(Supplied data)
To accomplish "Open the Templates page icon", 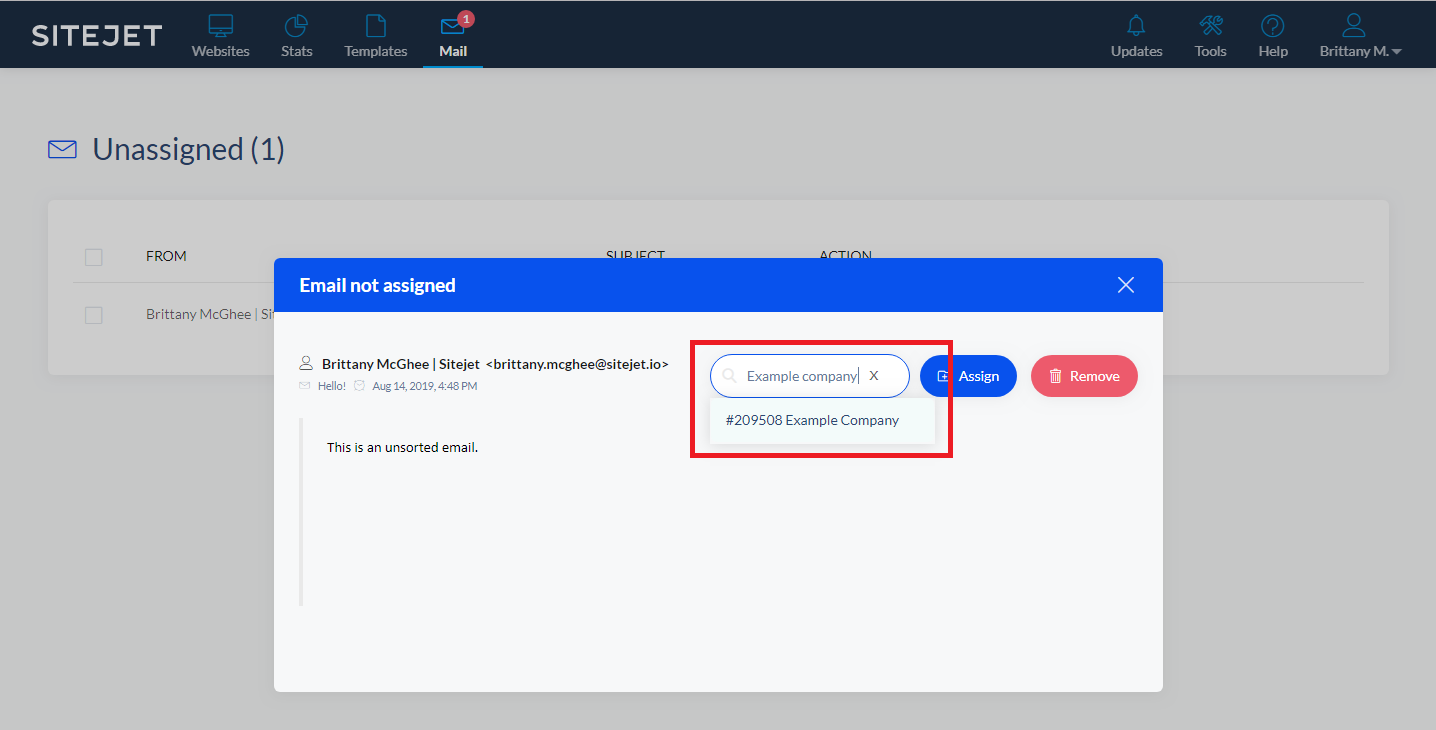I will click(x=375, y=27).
(End Supplied data)
(Supplied data)
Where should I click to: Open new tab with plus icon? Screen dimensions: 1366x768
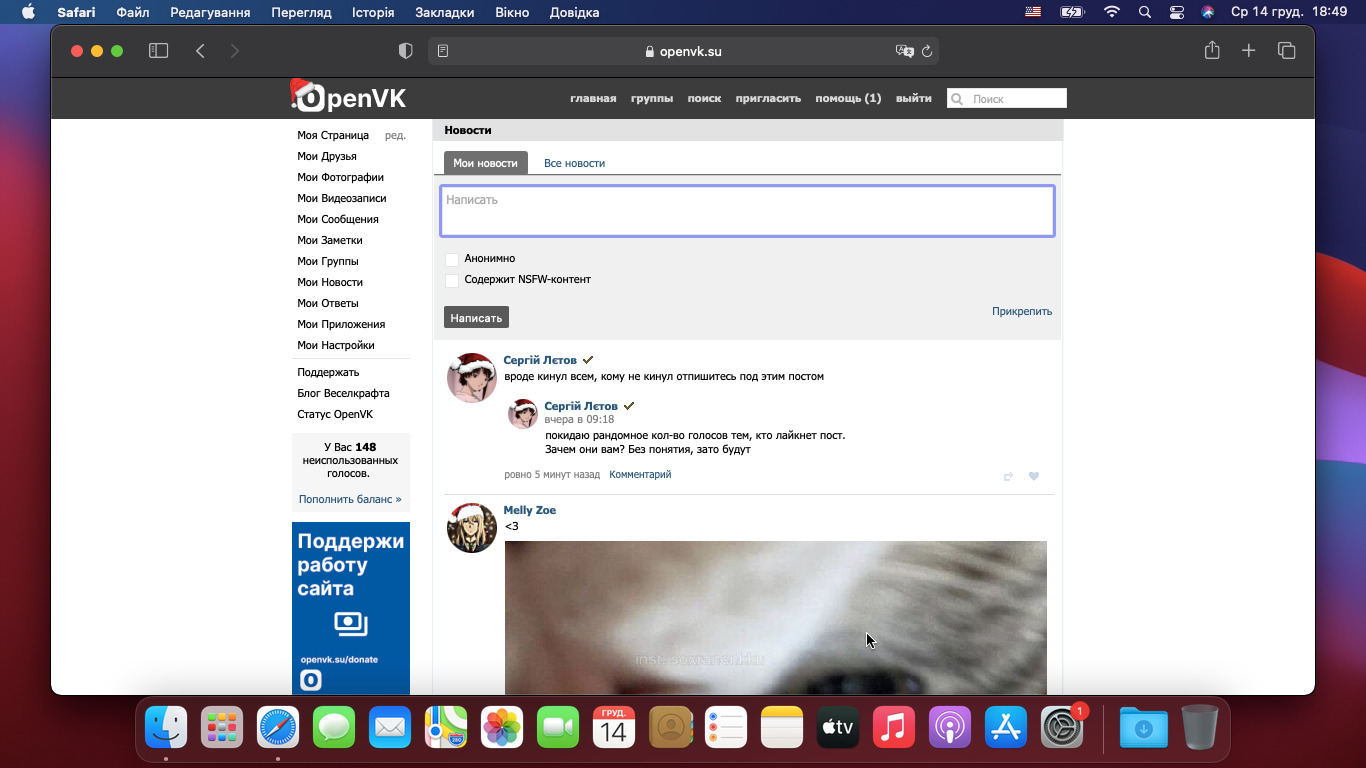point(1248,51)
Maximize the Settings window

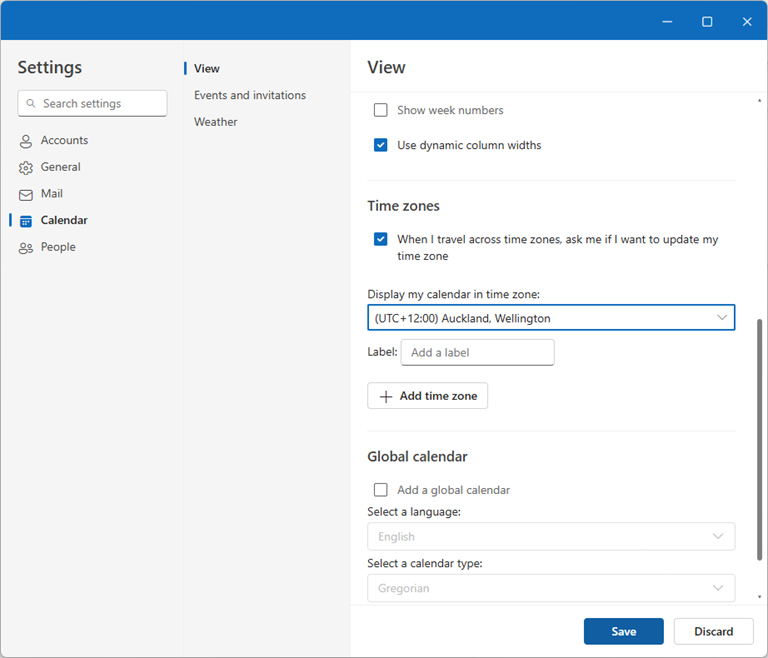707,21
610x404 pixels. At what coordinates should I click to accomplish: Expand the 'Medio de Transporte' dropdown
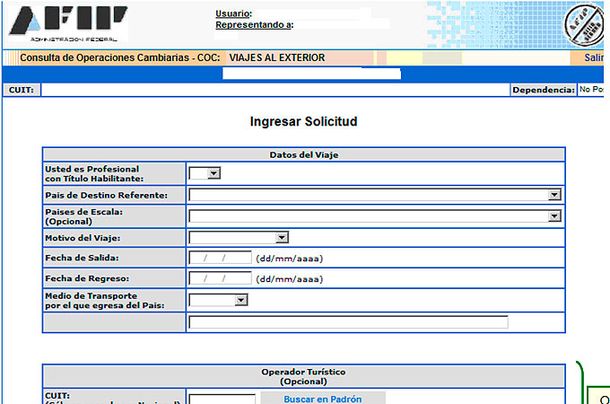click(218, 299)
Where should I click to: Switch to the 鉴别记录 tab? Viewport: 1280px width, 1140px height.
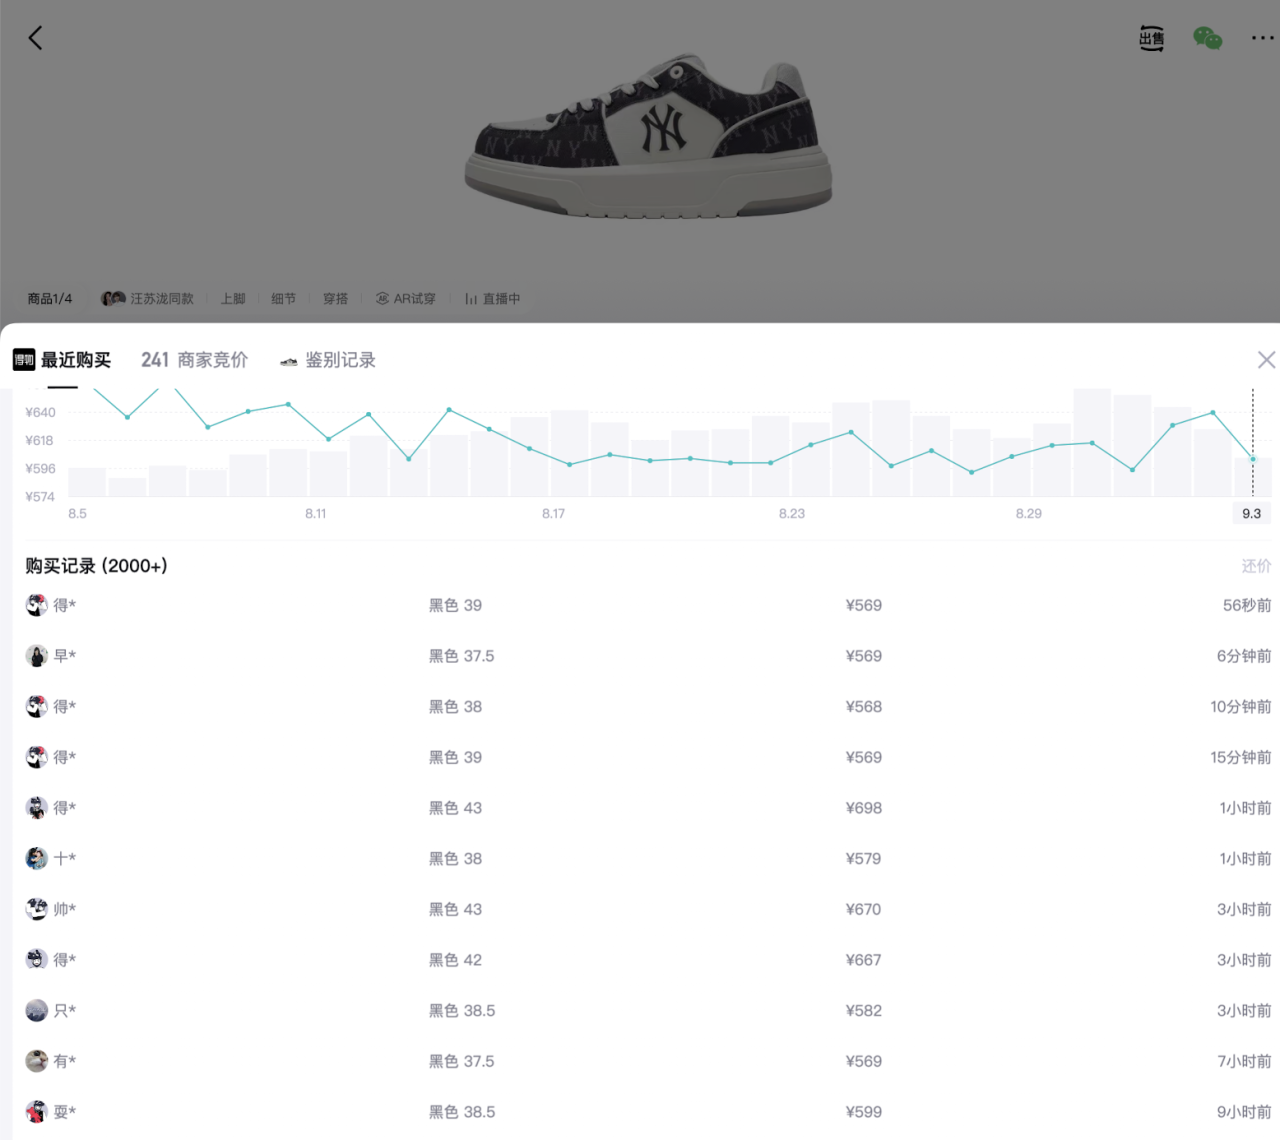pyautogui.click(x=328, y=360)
(End Supplied data)
(Supplied data)
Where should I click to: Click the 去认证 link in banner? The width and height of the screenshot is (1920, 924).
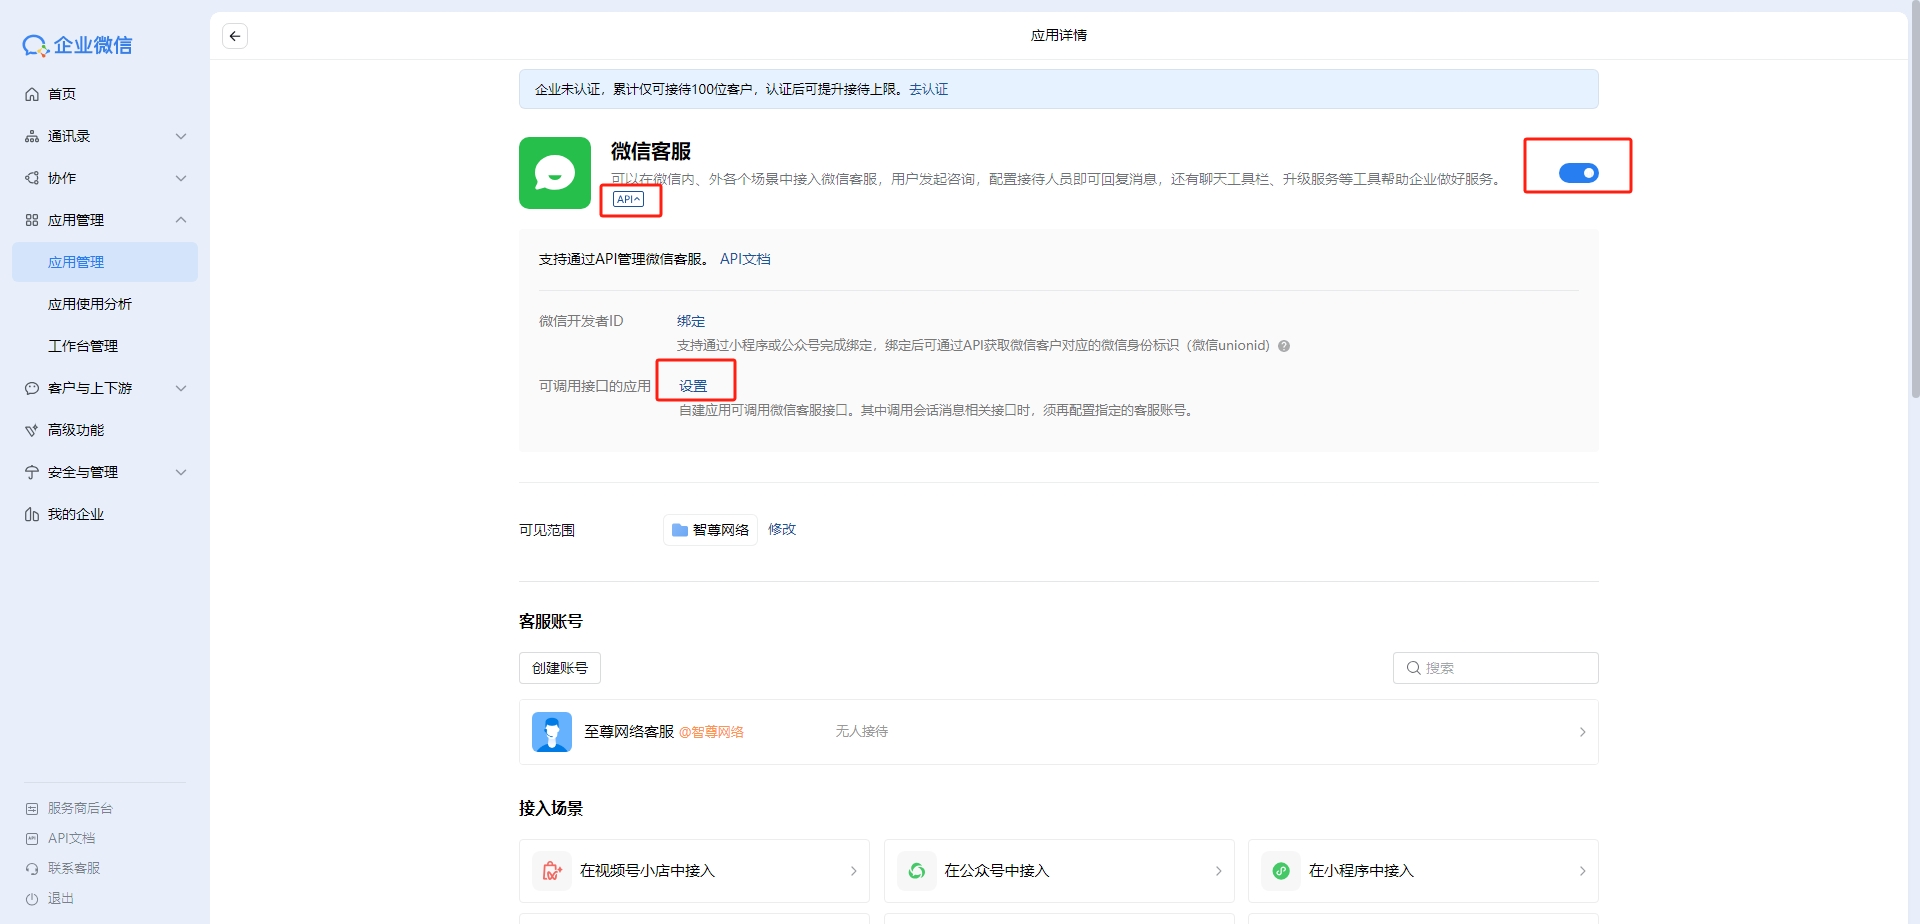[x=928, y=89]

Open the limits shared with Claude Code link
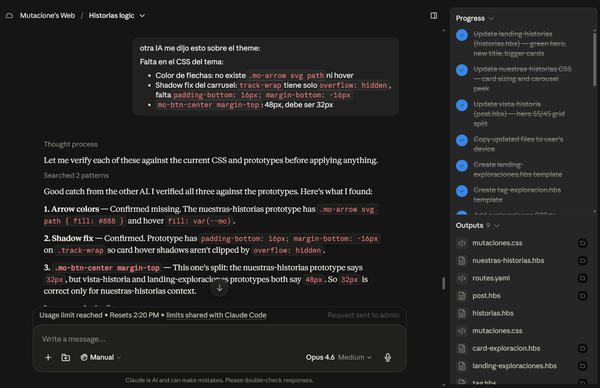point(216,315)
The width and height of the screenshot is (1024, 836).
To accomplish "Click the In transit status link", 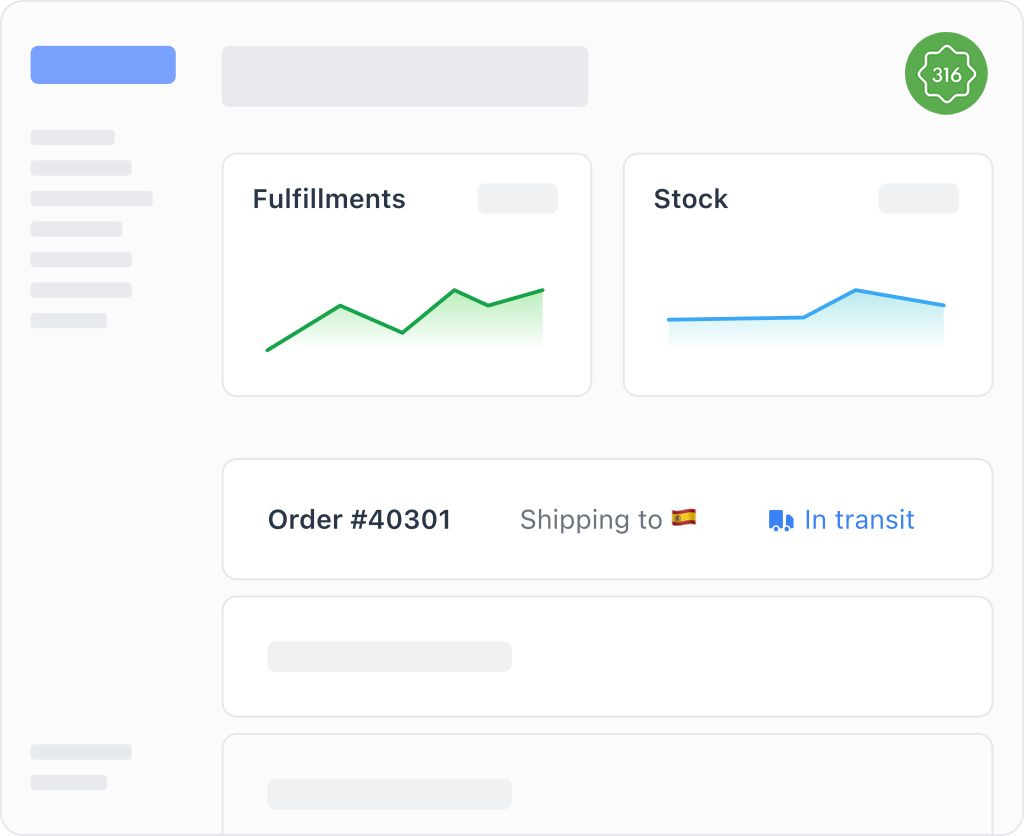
(End Supplied data)
* Task instructions *
Set down word for word the lines above from the one with "Open the limits shared with Claude Code link" up to and including the one with "the In transit". Omit every picture.

* Solution to this task *
Open the limits shared with Claude Code link
point(216,315)
The width and height of the screenshot is (1024, 836).
To accomplish "Click the In transit status link", 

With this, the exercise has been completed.